Personal information
- Born: November 26, 1985 (age 40) Bedford, Texas, U.S.
- Listed height: 5 ft 10 in (1.78 m)
- Listed weight: 170 lb (77 kg)

Career information
- High school: Grapevine (Grapevine, Texas)
- College: LSU
- NFL draft: 2009: undrafted

Career history
- 2010: Montreal Alouettes

Awards and highlights
- Grey Cup champion (2010); BCS national champion (2007); 2× First-team All-SEC (2007, 2008);
- Stats at CFL.ca

= Colt David =

American football player (born 1985)

Colt Justin David (born November 26, 1985) is an American former professional football placekicker who played one season with the Montreal Alouettes of the Canadian Football League (CFL). He played college football at Louisiana State University.

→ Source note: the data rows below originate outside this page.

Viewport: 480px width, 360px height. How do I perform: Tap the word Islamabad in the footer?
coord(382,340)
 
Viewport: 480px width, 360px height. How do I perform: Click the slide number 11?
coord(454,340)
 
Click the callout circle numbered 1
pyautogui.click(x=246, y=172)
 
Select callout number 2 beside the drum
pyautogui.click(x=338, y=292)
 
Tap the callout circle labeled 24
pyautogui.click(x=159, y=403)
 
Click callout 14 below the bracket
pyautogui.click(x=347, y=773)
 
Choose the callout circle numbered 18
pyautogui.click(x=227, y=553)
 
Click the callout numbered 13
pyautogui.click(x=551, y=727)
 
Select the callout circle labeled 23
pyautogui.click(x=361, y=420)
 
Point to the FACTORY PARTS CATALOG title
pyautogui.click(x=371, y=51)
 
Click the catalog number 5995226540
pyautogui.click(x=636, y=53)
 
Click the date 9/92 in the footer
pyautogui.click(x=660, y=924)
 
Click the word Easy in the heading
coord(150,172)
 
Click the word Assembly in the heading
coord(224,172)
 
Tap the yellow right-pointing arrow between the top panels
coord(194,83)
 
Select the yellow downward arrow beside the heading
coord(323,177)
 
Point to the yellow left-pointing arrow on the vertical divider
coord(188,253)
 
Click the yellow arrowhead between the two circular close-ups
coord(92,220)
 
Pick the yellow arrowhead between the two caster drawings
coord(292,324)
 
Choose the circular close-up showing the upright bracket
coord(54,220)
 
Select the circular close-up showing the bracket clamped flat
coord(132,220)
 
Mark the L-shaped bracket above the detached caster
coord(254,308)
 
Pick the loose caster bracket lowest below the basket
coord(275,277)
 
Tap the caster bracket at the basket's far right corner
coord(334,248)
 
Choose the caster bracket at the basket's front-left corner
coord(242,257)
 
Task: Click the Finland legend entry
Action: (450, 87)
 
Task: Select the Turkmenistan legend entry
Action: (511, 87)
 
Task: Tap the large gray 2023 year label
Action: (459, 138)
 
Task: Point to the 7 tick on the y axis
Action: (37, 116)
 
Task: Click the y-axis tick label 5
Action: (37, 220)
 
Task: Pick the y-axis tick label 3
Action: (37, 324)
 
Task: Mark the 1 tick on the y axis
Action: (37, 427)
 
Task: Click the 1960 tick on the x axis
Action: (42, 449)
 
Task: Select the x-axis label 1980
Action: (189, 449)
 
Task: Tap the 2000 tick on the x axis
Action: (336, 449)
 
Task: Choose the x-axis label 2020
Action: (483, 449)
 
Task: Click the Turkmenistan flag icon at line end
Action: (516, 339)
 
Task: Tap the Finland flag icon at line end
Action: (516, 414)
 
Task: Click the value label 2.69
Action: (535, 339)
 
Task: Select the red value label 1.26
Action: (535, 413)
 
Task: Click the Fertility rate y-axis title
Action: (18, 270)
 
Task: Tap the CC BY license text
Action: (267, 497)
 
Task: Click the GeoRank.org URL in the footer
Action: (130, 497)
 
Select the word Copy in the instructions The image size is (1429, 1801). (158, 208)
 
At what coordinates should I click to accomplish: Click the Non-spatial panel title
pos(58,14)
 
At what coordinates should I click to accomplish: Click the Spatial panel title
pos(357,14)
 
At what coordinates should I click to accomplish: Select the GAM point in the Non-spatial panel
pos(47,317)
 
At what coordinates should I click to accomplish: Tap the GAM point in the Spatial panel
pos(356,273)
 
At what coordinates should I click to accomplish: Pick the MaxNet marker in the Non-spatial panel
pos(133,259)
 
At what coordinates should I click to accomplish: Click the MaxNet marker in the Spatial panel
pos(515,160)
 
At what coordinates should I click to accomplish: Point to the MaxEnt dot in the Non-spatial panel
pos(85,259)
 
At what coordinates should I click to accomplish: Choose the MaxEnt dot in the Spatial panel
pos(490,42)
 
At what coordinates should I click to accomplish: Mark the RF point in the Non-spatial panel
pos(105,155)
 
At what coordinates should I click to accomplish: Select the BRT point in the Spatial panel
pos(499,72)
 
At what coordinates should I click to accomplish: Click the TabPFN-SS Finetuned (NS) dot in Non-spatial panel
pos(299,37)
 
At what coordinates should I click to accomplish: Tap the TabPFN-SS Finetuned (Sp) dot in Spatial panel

He was a member of the 2007 LSU Tigers national championship football team and the 98th Grey Cup winning Montreal Alouettes.

==Early life==
David was a three-year letterman at Grapevine High School in Grapevine, Texas, playing both football and soccer. He converted 27 of 36 field goal attempts during his prep career, with a long of 50 yards. He also played punter, averaging 43.7 yards per punt as a senior and setting a school record with an 81-yard punt.

==College career==
David played for the LSU Tigers from 2005 to 2008. He was named first-team All-SEC in 2007 and 2008. He scored a school-record 369 points.

==Professional career==
David was signed by the Montreal Alouettes of the CFL on June 11, 2010. He was named CFL Special Teams Player of the Week for week fifteen of the 2010 CFL season after going six for six on field goal attempts in his CFL debut in relief of an injured Damon Duval. The Alouettes won the 98th Grey Cup on November 28, 2010, defeating the Saskatchewan Roughriders by a score of 21 to 18.